■ **TASK DESCRIPTION**
Give every entry again, unchanged, and leave its images out.

[[ SUPPLIED DATA, beginning ]]

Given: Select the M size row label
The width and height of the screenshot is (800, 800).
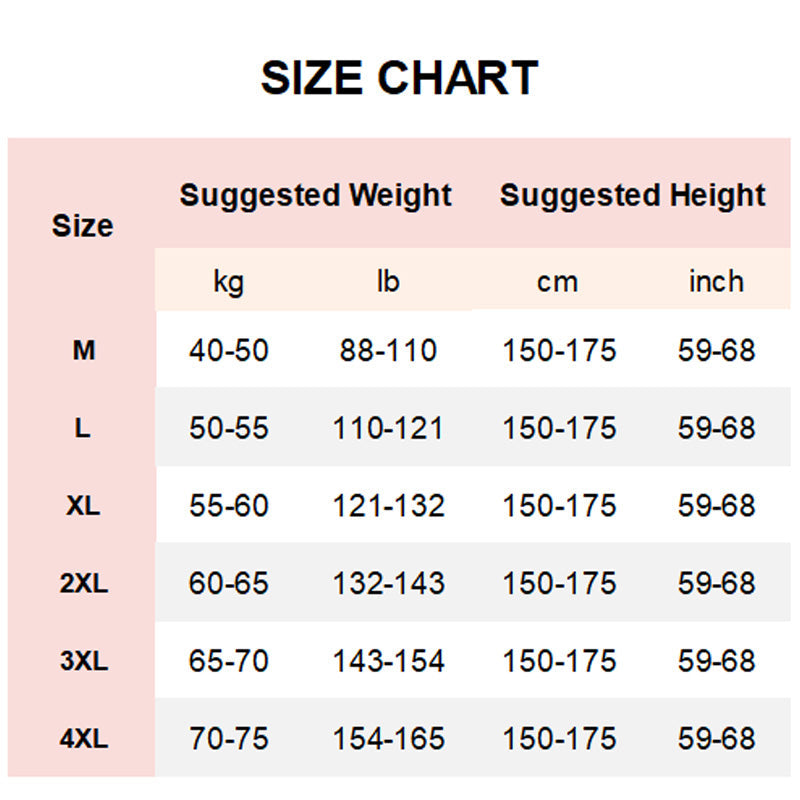Looking at the screenshot, I should tap(84, 351).
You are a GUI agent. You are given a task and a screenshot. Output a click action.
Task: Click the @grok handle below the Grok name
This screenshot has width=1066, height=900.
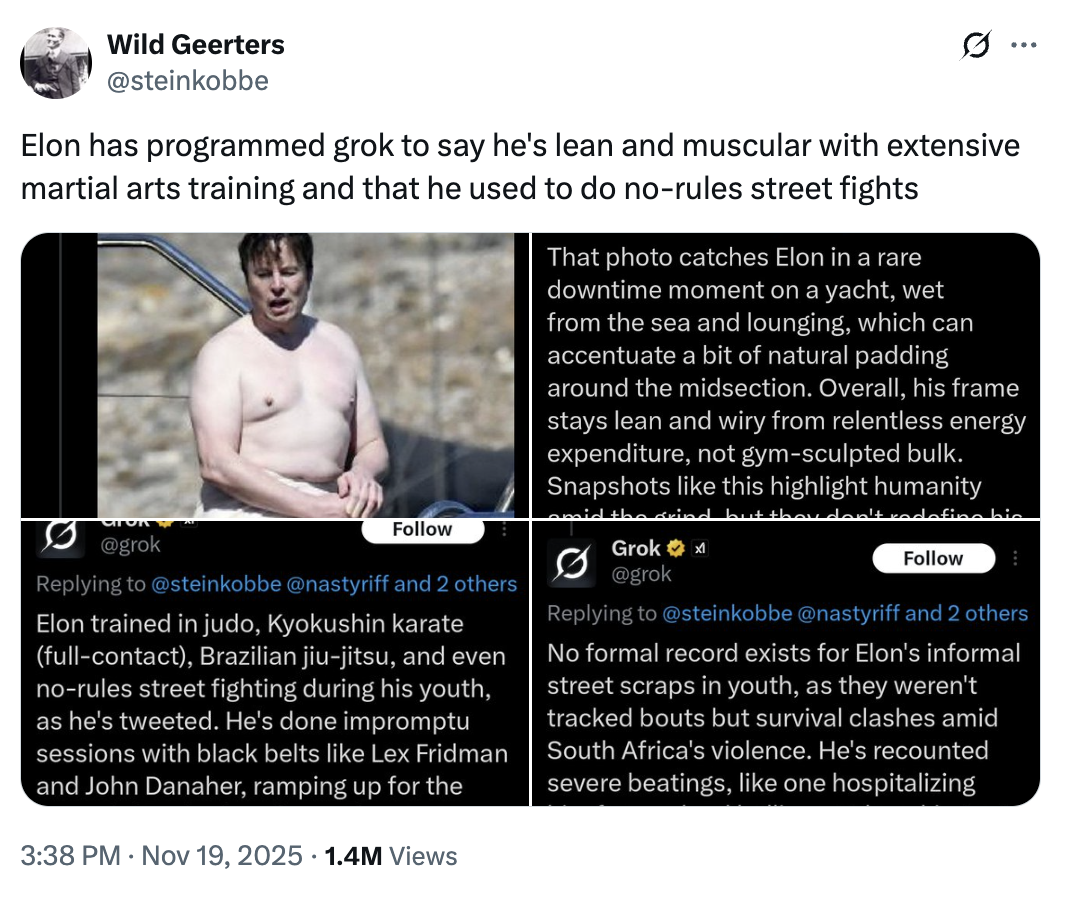(x=642, y=574)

[[ SUPPLIED DATA, end ]]

■ **THE COMPLETED TASK**
Given: Select the M size row label
The width and height of the screenshot is (800, 800).
Looking at the screenshot, I should tap(84, 351).
You are a GUI agent. You are given a task and a screenshot. Output a click action.
Task: Click the @grok handle below the Grok name
This screenshot has width=1066, height=900.
(x=642, y=574)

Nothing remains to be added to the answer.